Data entries:
=-=-=-=-=
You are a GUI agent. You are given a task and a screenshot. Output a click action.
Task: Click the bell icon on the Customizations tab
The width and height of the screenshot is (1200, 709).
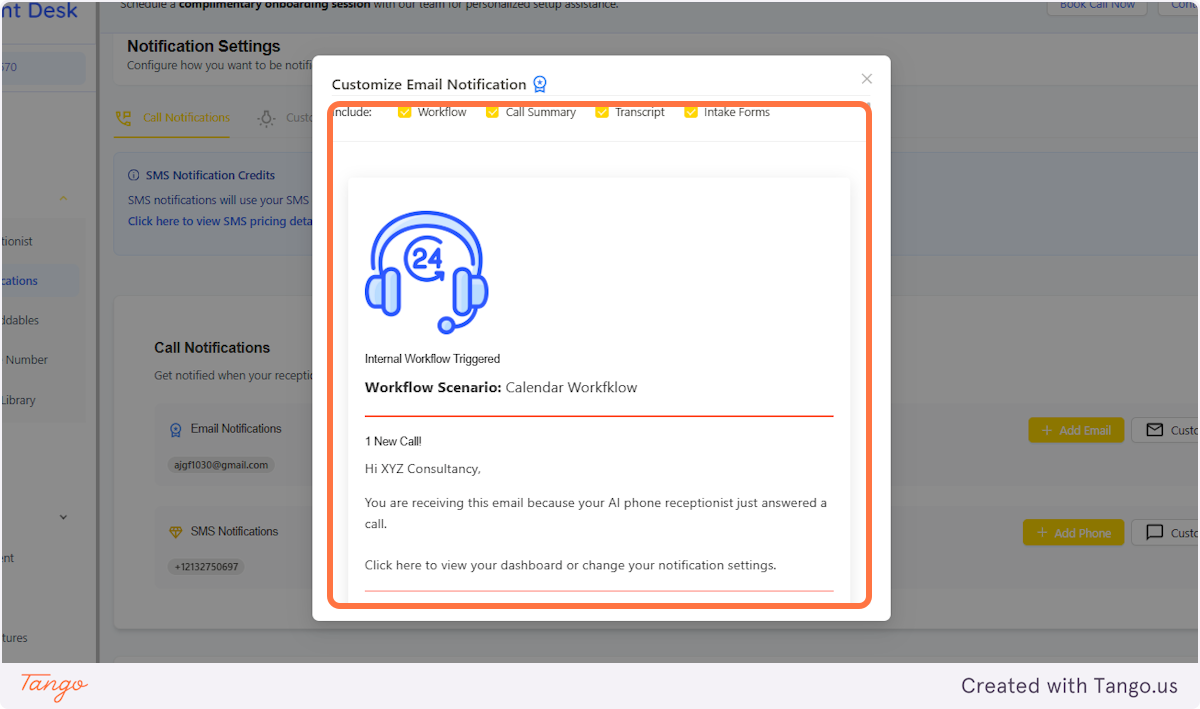[265, 117]
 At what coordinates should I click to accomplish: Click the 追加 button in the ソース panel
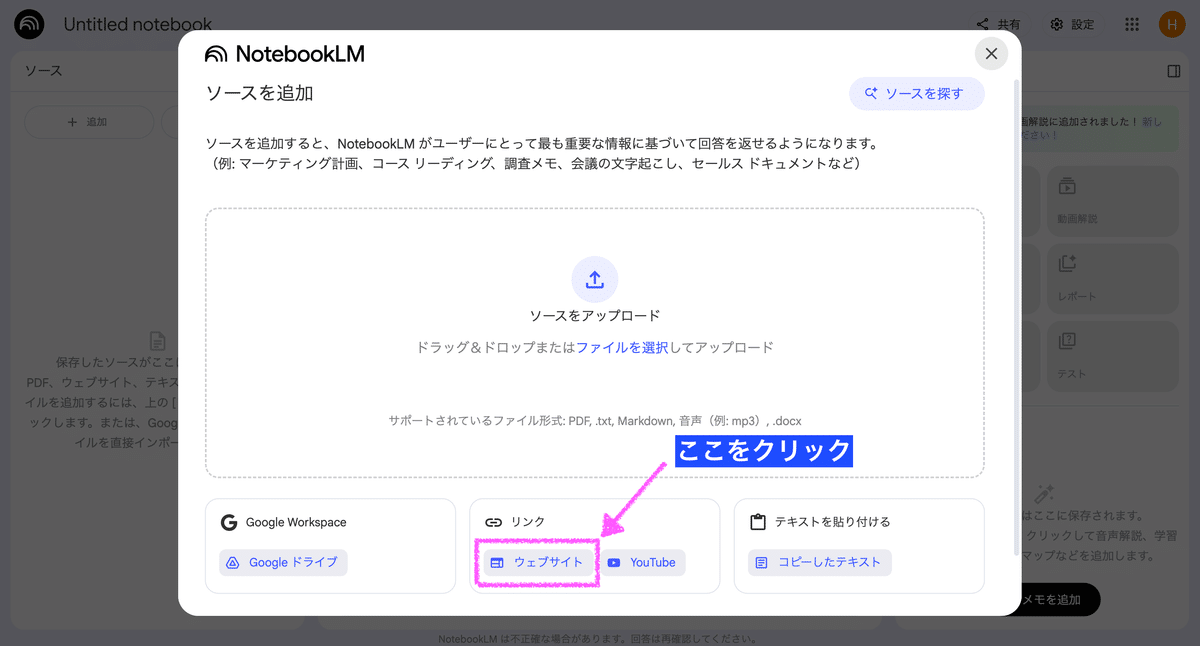coord(88,121)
=-=-=-=-=
■ Problem details ■
Each line from the one containing "At what coordinates" through the last line of the entries above should be duplicated exactly, both included; leave out pictures and add nothing.

■ Response area ■
 At what coordinates should I click to accomplish: Click the 追加 button in the ソース panel
coord(88,121)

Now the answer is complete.